We worden erg goed behandelt. De politie grijpt de kans aan om te (proberen) te bewijzen dat er mensenrechten in Tibet worden gehanteerd. Op ons verzoek mogen we met zijn drieën in één cel die groter bleek dan onze hotelkamer. Er is een badkamer met koud stromend water en een toillet. We mogen boeken meenemen en pen en papier; ik mag mijn jongleerballen meenemen. Er is overdag steeds een man aanwezig die engels spreekt - min of meer - en we krijgen drie keer per dag te eten. Daarvoor moeten we 2 euro per dag betalen. Op ons verzoek wordt het ontbijt - laffe rijstepap die meer weg had van spermapap - vanaf de derde dag yoghurt met Baopao broodjes. Ook de lunch wordt op ons verzoek aangepast. Het avondeten vinden wij wel lekker, dus blijft steeds hetzelfde. Verder zijn er in de cel dekens, bedden en kussens aanwezig... Kortom wij worden uitstekend behandeld. Halverwege de week mogen we er even uit om te bellen met onze ambassade. Dat is overigens een farce want we mogen het niet hebben over waarom we vastgezet zijn. Dus voor ons worden de mensenrechten gewoon gehanteerd - al vind ik fietsen ook een recht van de mens - maar wij worden angstvallig uit de echte gevangenis gehouden. Wat zich daar afspeelt mogen wij niet zien! De dag dat we vrij worden gelaten mogen we nog in Lhasa rondlopen. We blijken beroemdheden. Mensen praten over ons en ook tegen ons: "He, weet je dat er drie buitenlanders zijn opgesloten?" In het Kirey hotel zijn we helden onder de Tibettanen. We krijgen een speciale behandeling in het restaurant en bij het afscheid worden we overladen met gebedsvlaggetjes en krijgen we ieder een witte gelukssjaal mee. Het is allemaal erg ontroerend, zeker als we bedenken dat we hier de komende 5 jaar niet terug mogen komen. Want dat is onderdeel van onze straf; China is voorlopig verboden terrein.
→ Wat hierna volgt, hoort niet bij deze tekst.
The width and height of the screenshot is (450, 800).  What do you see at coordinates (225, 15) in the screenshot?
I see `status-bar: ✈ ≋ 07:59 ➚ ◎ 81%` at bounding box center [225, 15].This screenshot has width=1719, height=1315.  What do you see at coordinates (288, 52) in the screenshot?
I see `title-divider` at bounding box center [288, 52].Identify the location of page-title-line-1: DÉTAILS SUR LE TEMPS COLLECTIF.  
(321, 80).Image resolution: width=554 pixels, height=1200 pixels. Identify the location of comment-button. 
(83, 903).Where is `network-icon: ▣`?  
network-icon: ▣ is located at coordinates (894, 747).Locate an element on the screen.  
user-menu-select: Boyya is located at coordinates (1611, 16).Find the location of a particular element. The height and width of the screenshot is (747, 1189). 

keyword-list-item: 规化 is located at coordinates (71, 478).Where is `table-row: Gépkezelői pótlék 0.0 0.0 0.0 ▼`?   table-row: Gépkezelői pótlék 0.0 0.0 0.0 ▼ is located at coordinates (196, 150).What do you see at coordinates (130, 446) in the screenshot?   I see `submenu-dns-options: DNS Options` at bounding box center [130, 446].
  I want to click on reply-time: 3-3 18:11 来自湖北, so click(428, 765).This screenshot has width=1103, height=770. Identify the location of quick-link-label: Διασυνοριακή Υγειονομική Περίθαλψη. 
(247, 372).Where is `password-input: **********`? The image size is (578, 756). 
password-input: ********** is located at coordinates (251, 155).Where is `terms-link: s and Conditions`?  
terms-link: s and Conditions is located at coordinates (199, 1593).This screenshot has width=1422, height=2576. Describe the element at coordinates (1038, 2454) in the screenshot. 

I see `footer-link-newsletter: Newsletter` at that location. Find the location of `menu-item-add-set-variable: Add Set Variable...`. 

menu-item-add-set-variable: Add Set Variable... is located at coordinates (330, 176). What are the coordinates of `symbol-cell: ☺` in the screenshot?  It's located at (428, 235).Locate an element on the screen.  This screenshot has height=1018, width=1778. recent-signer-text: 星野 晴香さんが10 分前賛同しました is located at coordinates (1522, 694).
We worden door de politie uitgeleide gedaan op het vliegveld. We hebben zelf voor het vliegticket moeten betalen. De smoes dat we het geld daar niet voor hebben werkt niet; de reactie daarop is: 'Dan kun je het van je ambassade lenen.' En plotseling is de magie van mijn reis verbroken. Voor het eerst sinds mijn vertrek uit Nederland verlaten mijn voeten de huid van Moeder Aarde. Het is overigens wel een hele mooie vlucht. Voor het eerst in mijn leven zie ik de Mount Everest. Dankzij de moesson was hij steeds voor ons in wolken gehuld toen wij hem vanaf de grond hadden kunnen zien. We landen in Kathmandu en zijn ineens weer terug in het sub-continent. Waar gaan we hiervandaan naartoe? Fietsen is niet echt een optie; ik wil niet graag terug naar India, en de route loopt voor mij nu dood. Myanmar (Birma) komt niemand overland in en zoals gezegd mag ik niet nog een keer proberen China in te komen.